Davenport Films: Mutzmag, the Grimm-est of the Grimm & True Female Outlier Behavior

Mutzmag or the Girl Who Killed the Cannibals is impressive precisely because Davenport allows it to be what it is: the vicious little tale of a young girl who successfully and without qualm kills off a couple of serial killers. 

Okay, there you go. 

Seriously, Davenport is the real thing, and despite my dislike of Grimm, it is rather impressive to see a female hero pulling a Judith in the Holofernes tradition (see second to last image). 

Far too often, political feminism feels rather...Victorian. The good girl goes to college and gets good grades and uses the proper terminology and prettily thanks everyone or apologizes and never shows her ankles...oops, got my decades messed up. 

But seriously--when I was asked in a Zoom conference to give my pronouns and politely refused, I couldn't help but notice that none of the male participants supplied their pronouns, not even the young ones.
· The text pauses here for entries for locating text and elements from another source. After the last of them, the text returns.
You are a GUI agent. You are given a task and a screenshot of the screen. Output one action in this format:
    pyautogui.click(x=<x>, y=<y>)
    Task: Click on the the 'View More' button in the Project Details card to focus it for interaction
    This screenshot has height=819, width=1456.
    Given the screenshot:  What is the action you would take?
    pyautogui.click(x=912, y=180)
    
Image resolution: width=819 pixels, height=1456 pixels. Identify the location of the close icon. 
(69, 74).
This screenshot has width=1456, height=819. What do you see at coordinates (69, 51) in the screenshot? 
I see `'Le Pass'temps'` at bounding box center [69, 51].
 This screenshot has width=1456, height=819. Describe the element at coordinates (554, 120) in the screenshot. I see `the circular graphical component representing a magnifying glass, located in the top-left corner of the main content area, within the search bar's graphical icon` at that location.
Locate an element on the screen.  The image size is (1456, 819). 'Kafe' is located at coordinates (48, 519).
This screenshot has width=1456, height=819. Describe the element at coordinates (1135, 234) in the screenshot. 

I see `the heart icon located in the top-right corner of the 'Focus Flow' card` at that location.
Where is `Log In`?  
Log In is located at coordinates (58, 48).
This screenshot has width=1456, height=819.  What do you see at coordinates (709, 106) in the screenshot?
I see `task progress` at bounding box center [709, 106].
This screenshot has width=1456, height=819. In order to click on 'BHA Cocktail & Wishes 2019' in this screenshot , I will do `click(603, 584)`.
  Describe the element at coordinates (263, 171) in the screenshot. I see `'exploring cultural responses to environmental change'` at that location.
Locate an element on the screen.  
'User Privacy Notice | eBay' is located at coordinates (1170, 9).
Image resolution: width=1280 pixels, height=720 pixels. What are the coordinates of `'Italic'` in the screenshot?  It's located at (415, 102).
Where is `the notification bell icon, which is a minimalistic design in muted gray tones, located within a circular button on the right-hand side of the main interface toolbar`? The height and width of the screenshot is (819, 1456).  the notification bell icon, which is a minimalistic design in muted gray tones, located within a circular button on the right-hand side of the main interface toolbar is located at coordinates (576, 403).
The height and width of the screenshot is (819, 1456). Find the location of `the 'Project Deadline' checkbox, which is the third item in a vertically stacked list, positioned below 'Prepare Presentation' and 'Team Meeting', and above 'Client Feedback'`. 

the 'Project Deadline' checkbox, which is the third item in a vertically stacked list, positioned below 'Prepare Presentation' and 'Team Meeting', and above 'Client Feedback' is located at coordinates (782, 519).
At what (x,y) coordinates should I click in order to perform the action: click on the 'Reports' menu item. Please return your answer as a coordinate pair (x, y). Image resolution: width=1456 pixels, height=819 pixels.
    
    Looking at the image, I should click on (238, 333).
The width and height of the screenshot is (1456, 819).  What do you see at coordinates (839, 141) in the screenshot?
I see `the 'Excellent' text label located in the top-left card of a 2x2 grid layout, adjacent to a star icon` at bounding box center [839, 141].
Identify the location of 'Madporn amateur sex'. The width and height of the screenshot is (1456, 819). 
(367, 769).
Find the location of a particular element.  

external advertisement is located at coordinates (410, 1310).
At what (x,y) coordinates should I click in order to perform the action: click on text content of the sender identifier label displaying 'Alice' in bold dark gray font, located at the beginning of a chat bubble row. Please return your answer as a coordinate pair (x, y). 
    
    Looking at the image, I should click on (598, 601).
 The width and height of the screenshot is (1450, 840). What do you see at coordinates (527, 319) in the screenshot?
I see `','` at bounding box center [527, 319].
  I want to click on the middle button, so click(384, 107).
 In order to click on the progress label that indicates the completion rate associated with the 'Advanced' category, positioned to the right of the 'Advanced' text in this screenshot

But all the female participants did, almost without exception. I was the outlier. 

And I thought, "How sad." Because, sure, a few of the young women likely did it because they agreed with the idea. But it isn't normal for any "cause" to attract 100% participation, which means that some of them felt that they ought to defend their identities and follow the rules, to avoid making waves and/or to be nice. (Both men and women can get upset when women aren't "nice.")

It doesn't exactly token a willingness to take risks--and when a woman does stand outside the "acceptable" social standard...my, my, my, she doesn't get an invitation to Almack's.

Oops, forgot my decades again. 

In any case, real risk and real danger and real offensiveness--a willingess to truly stop being well-behaved--simply isn't that common. A show or performance of loud questions and supposedly rebellious behavior is not the same as truly breaking away from others' expectations. "No, I'm not going to apologize for existing, not even as a cisgendered person, or use current so-called edgy theoretical terms or agree about my place in the social order" is not the type of push-back young women are supposed to "perform."

In truth, I don't particularly feel like breaking social rules--and didn't feel like breaking rules during the above incident; I simply don't like having to constantly defend myself when I have other things to do. 

In any case, Mutzmag is untamable, being practically sociopathic. For one, she pointedly changes caps from her sisters' heads to the cannibals' children's heads, letting the supposedly innocent brats gets straggled by their own father. 

Eh, they had bad parents. Guess they got what they deserved! 

At the end of the story--after stealing various items and ridding the world of both evil cannibals--she sits on the porch of the house she has inherited, rocking happily without a regret. 

Mutzmag watching the male cannibal drown.